I was planning to be at the museum researching now. I went in on Friday and was so excited to go back today to look for more.
Alas, my car won’t start. And it’s too cold to walk. And even if it wasn’t too cold to walk, it closes at 5 and I would have barely had time to get anything done by the time I got there (I get out of class at 3:40).
Thankfully, I have materials to work with. I ended up spending my time on Friday going through a lot of pictures. Unfortunately, the majority of them weren’t helpful because the majority of them weren’t dated. There were many pictures from the 40s and 50s and it was obvious to distinguish those from the clothing students were wearing, and in some cases, the cars. However, I could not be certain if many of the pictures that I thought could work for my purposes came from the late 1910s or the early 1920s. With a lack of context, I’m not sure how useful they would be anyhow.
There were, however, a few pictures that turned out to be useful. Mainly, a few very important images of campus buildings. I could place even the pictures that weren’t dated of some of these buildings into the pre-war and war eras of the 1910s because many of them were larger copies of photos in The Moccasins from those years. Pictures with unpaved streets could be dated to the very early 1910s.
With these images, I started to think about my research in a different way–that is, not just focusing on the war itself and its impact on the WCSA, but the WCSA as its own entity.
The 1910s were years of building and expansion for the WCSA. The majority of the buildings that have become fundamental architecture round the UMM campus mall–the central outdoor meeting spot of campus (well, at least when it’s nice out) were built in the 1910s.
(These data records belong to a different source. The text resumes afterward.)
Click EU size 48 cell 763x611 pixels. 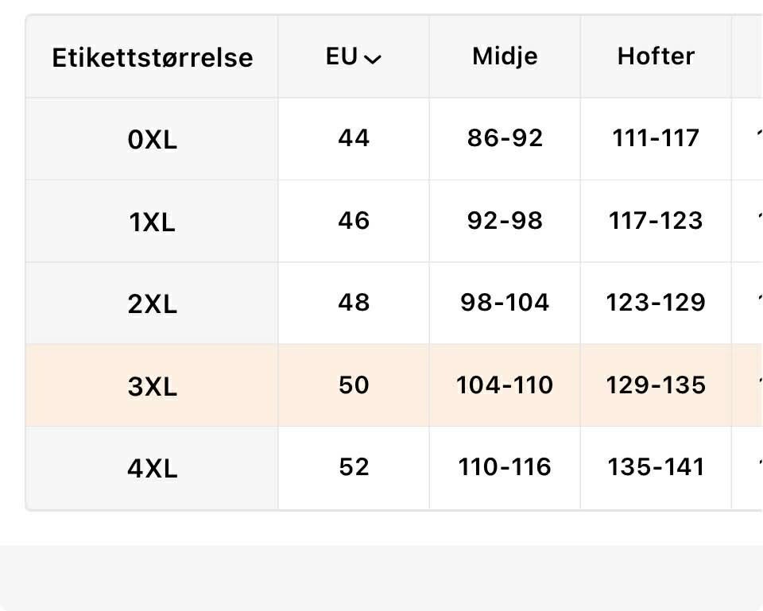click(x=354, y=303)
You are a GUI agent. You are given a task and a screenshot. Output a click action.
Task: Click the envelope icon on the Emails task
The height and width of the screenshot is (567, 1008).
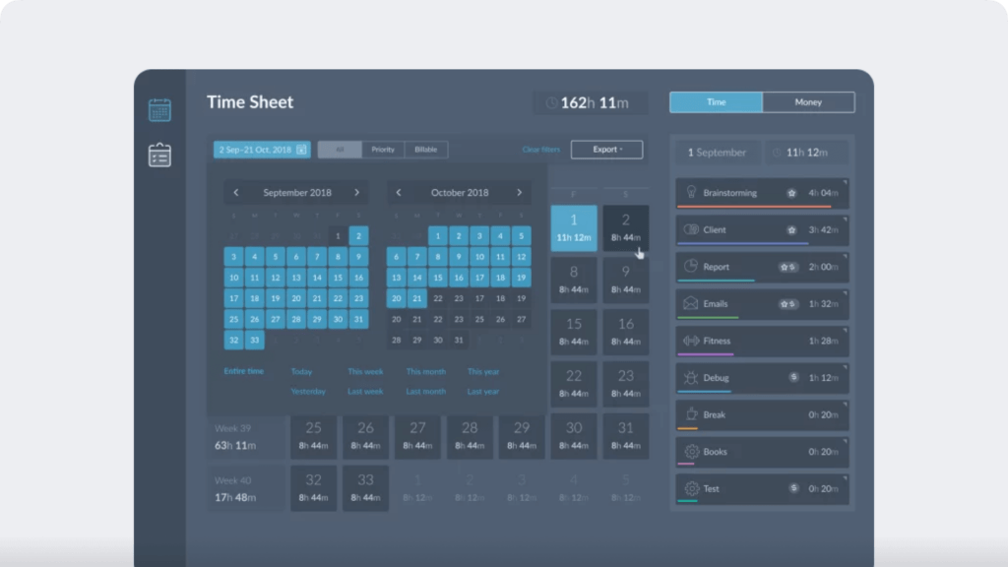pos(691,304)
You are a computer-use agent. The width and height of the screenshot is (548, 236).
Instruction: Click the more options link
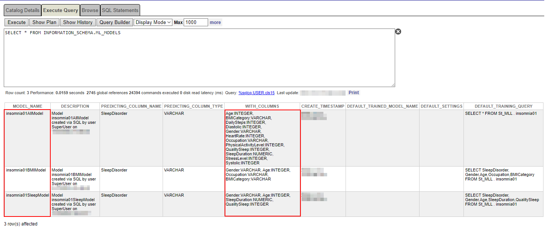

These buildings that I take for granted as being part of the beauty of this campus that I love so much…this time period marks their beginnings. For the WCSA, they were signs of a bright future, a sign of progress as the campus transformed from a small school that lacked the appropriate resources to be considered a true agricultural school, to a formidable institution of agricultural learning in Western Minnesota. Camden Hall, which houses the division of the social sciences on the current UMM campus, and Spooner Hall, UMM’s upperclassmen residence hall, were built in 1912 and 1913 respectively as a girls dormitory and a boys dorimitory. Behmler Hall, which now houses all sorts of administrative offices (including the Chancellor’s offices) was built in 1918 as the WCSA dining hall, replacing an large farm-house style building from the Indian Boarding School days.
As cheesy as it might sound, I found myself connecting to these buildings even more after recognizing that they were built during this time period that I am researching. Never before have I stopped to consider the history of these buildings as closely as I am now.
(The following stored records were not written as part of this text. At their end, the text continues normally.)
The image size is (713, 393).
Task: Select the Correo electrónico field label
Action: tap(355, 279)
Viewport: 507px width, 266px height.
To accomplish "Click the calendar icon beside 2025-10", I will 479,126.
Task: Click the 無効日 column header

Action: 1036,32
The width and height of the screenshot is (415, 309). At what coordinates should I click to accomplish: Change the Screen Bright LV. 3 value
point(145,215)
While I’m excited to get back into the museum to see what else the museum archives have to offer–there are three big boxes in the archives that I can’t wait to explore–I’m really thrilled to add this bit of information regarding these buildings to my research. I’m kind of astounded that I didn’t realize that all these buildings were going up at this time in the first place. After all, I knew the general history of when the WCSA was founded and that many of the buildings on the current UMM campus went up in the decade or two after that. Sometimes the obvious isn’t so obvious, I guess. This general history, though, is exceptiaonlly important in understanding the nature of the WCSA as a growing enttity during the war years of the 1910s.
A further bonus? Colm and I are free to put up any of the pictures from the museum up on our website as long as we credit them for the images. I’m pretty thrilled about that.
Now I just need to make sure I can get my car jumped by Friday…I’ll have the whole afternoon free for research and don’t want it to go to waist because my car wont start!